[Begin DATA FOR THIS TASK]
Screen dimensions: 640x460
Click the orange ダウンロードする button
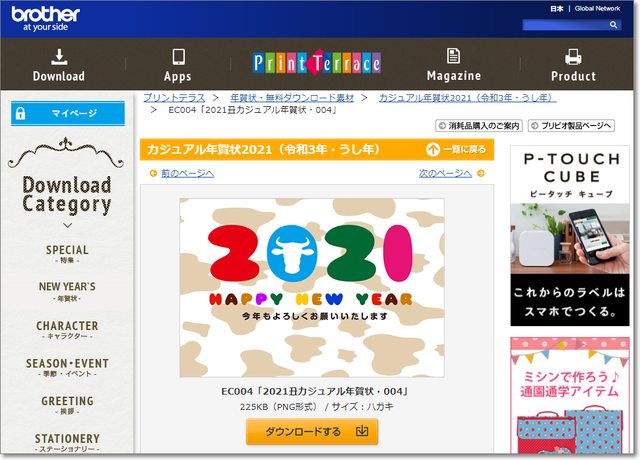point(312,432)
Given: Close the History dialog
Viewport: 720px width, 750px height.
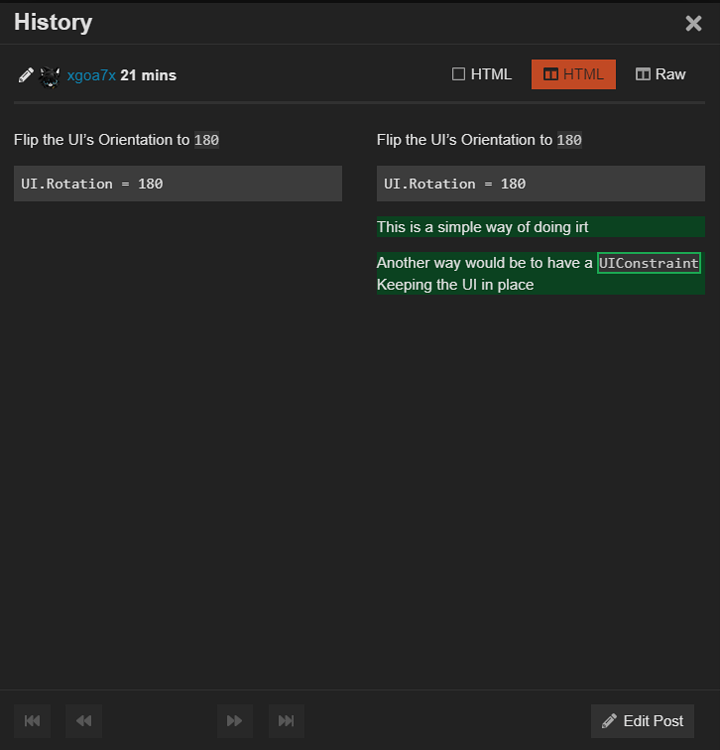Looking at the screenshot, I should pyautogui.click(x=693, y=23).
[End DATA FOR THIS TASK]
[Begin DATA FOR THIS TASK]
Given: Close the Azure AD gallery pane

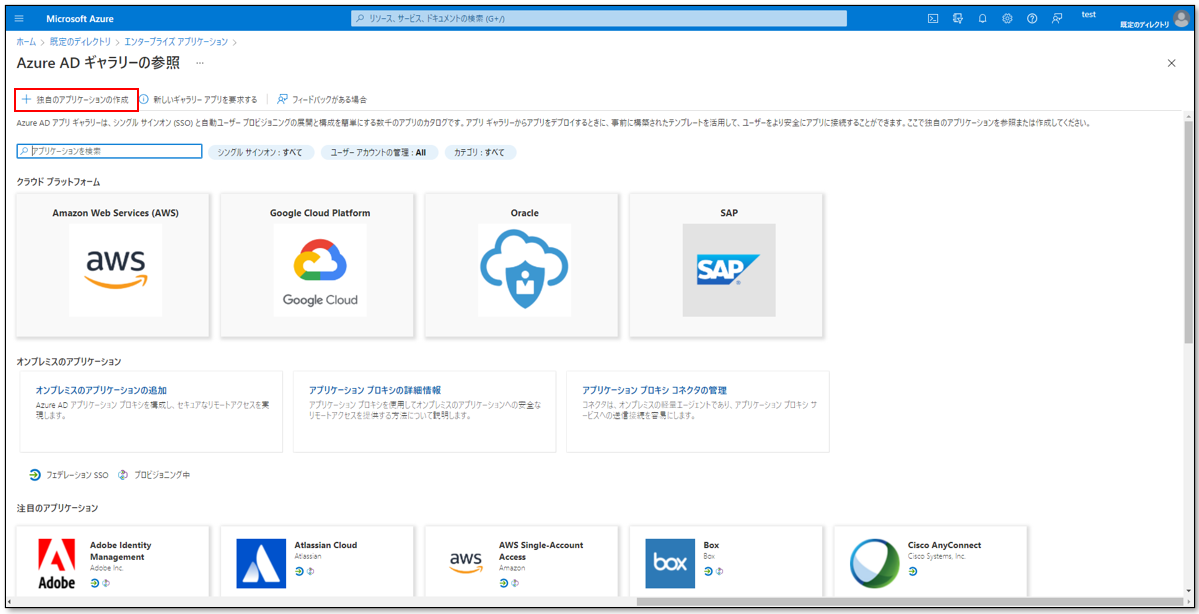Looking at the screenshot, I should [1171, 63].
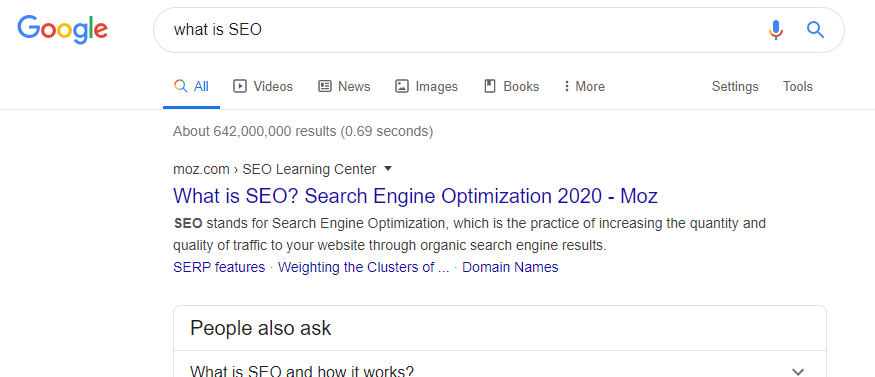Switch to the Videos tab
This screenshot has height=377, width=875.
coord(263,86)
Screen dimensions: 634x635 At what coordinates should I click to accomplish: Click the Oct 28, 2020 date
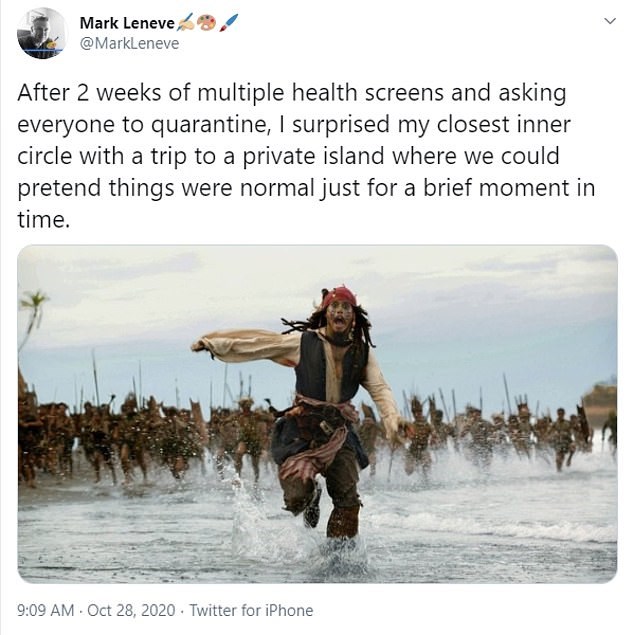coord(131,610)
[End DATA FOR THIS TASK]
> TASK DETAILS
Please tally the lines of the records above that contain the word "dimensions" and reply with only that number.

> TASK RESULT
2